§ Supplied passage

In an interview with NDTV 24x7, first part of which would be telecast on Monday, the batting maestro admitted he is not immune to the customary hype and hoopla associated with an Indo-Pak match.

''It's like playing the Ashes...the feel is totally different. There are so many emotions involved,'' he said.

Tendulkar, meanwhile, sought to put the lid on the controversy during the 2004 tour of Pakistan where the then stand-in skipper, Rahul Dravid, had declared the Indian innings with the Mumbai batsman on 194.

''I got a message from the dressing room that I should get my 200 as soon as possible. We had decided on a target...and we declared before the target.

''Yes, I was surprised because we had decided something else. Later, Rahul and I sat together and decided we were not going to take this beyond that evening. The matter is over,'' he said.

Tendulkar, who has single-handedly revived the team's sagging fortunes umpteen times, says he detests defeat.

''I hate losing. It bothers me. The only person I don't mind losing to is my son."

''Even my daughter is older now...so I don't give in to her when we play. She has to understand defeat,'' he explained.

Talking about the current squad, Tendulkar admitted small-town players like Munaf Patel and Mahendra Singh Dhoni have made a big impact.

''It's a different culture now. The players are quite dashing, I would say. They are aggressive they want to go out to win, which is what matters,'' he observed.

On his wife Anjali, who he rarely speaks about, Sachin said, ''She is far more mature than me and wiser than me, that's for sure. Because sometimes I lose my cool and she says 'just keep quiet and play'. ''

Tendulkar was nostalgic when asked about his early days and he recalled his friendship with Vinod Kambli.

''We never used to call while taking a run. I would just look in his eye and I would know if it was Yes or No. The opposition found that quite tough to manage.''

Clearly upset at Kambli's meteoric rise and fall in and from the cricket horizon, Tendulkar said, ''I feel sad. Such an immensely talented player. It was rather unfortunate. Certain problems in his life, injuries at the wrong time...didn't help him.'' Second part of the interview will be aired on Tuesday.

§ Data excerpts

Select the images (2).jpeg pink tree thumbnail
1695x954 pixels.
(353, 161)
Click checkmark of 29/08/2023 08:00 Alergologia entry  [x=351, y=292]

==

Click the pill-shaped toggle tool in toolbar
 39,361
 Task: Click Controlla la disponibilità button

§ What to work on
**a.** Please return the stretch of the Tendulkar interview text from "Talking about the" through "with Vinod Kambli.", copied word for word.
**b.** In the Tendulkar interview text, shorten the paragraph beginning "Tendulkar, meanwhile, sought to put the lid" to a single brief sentence that keeps its main facts.

§ Per-task outputs
**a.**
Talking about the current squad, Tendulkar admitted small-town players like Munaf Patel and Mahendra Singh Dhoni have made a big impact.

''It's a different culture now. The players are quite dashing, I would say. They are aggressive they want to go out to win, which is what matters,'' he observed.

On his wife Anjali, who he rarely speaks about, Sachin said, ''She is far more mature than me and wiser than me, that's for sure. Because sometimes I lose my cool and she says 'just keep quiet and play'. ''

Tendulkar was nostalgic when asked about his early days and he recalled his friendship with Vinod Kambli.

**b.** Tendulkar tried to end the controversy from the 2004 tour of Pakistan, when stand-in skipper Rahul Dravid declared the Indian innings with Tendulkar on 194.